A charity that promotes constitutional rights through litigation says it has successfully defended a Freedom Convoy protester who faced multiple offences, including up to 45 days in jail if convicted.
In a press release on Aug. 15, The Democracy Fund (TDF) said its legal team succeeded in having multiple charges suspended for a client who attended the Freedom Convoy protest in Ottawa in January.
The Freedom Convoy, which began on Jan. 29 and ended on Feb. 20, started out as a demonstration by truck drivers opposing the federal COVID-19 vaccine mandates for cross-border travel but grew exponentially when supporters from across the country joined in to call for an end to various COVID-19 mandates and restrictions.
“The client was peacefully exercising his rights in Ottawa when he was arrested and charged with mischief under $5,000, disobeying a court order, and obstructing a peace officer,” the charity said.
“TDF represented the client during several court appearances, subsequent to which the Crown agreed to stay the charges on August 9, 2022.”
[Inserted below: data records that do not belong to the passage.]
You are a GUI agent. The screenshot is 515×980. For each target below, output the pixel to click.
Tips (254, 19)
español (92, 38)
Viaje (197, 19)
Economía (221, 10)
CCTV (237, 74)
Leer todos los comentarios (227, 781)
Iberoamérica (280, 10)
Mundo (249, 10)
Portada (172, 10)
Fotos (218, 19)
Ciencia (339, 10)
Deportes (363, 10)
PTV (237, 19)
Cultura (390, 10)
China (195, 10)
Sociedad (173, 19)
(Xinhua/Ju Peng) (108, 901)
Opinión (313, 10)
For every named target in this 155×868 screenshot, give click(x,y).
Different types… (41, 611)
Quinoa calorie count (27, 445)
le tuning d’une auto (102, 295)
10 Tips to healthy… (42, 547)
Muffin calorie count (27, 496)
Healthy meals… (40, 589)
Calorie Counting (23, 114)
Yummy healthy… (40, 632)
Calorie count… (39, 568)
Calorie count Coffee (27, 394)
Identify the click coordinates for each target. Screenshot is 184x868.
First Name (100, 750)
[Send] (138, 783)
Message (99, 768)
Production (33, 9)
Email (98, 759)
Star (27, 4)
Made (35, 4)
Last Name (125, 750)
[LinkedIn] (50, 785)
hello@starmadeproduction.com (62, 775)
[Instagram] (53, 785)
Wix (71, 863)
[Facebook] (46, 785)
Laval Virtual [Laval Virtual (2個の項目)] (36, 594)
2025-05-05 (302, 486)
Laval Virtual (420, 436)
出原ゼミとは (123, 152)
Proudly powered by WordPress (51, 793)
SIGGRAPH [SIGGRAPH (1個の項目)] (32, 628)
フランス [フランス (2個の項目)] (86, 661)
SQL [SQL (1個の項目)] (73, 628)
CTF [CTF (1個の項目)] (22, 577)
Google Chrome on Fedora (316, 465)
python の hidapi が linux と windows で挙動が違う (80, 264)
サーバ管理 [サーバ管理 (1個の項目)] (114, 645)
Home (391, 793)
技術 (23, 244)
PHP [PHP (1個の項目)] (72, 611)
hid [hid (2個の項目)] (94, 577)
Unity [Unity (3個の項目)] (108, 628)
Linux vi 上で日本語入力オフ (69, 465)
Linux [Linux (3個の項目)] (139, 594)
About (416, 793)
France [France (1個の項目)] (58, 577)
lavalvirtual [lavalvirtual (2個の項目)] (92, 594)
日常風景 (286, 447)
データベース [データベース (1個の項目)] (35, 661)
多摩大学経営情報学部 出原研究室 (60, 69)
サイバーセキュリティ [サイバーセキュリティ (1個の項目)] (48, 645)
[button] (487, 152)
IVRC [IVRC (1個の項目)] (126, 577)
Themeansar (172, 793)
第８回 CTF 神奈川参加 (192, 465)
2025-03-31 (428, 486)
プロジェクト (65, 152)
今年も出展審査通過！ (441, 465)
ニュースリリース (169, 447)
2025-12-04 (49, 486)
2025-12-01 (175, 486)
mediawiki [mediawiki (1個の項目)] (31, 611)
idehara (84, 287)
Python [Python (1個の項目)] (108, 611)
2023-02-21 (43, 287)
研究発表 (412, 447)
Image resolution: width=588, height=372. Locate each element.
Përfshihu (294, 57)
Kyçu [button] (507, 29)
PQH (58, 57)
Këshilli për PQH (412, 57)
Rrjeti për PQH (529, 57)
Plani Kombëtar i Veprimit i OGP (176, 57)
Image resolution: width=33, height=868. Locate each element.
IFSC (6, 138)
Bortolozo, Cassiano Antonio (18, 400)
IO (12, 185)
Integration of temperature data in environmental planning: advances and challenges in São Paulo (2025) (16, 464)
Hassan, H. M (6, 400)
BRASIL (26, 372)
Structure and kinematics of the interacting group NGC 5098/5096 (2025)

TDF lawyer Adam Blake-Gallipeau said the client had difficulty securing legal representation for his case prior to the charity’s involvement.
“TDF recognized that he had a strong case,” said Blake-Gallipeau in a statement. “As with all our clients, we compelled the Crown to meet its onus.”
According to the press release, the client—whose family had experienced political repression in a former Soviet-bloc country prior to moving to Canada—said he was relieved.
Meanwhile, Public Order Emergency Commission Chief Paul Rouleau has announced that a public hearing into the federal response to the Freedom Convoy will start on Sept. 19 and is expected to run until Oct. 28.
“One of the Commission’s primary responsibilities is to hold the Government of Canada to account for its decision to declare a public order emergency under the Emergencies Act,” said Rouleau in a statement on Aug. 15.
The Public Order Emergency Commission was established by the Governor in Council on April 25, to conduct an independent public inquiry as required by the Emergencies Act following the invocation of the public order emergency by Prime Minister Justin Trudeau on Feb. 14.
“The public hearings are vitally important in gathering the evidence that the Commission requires in order to develop its findings and recommendations,” Rouleau said.
“I intend to conduct the hearings in as open and transparent a manner as possible to help Canadians gain a better understanding of the events of February 2022 and their impact across the country.”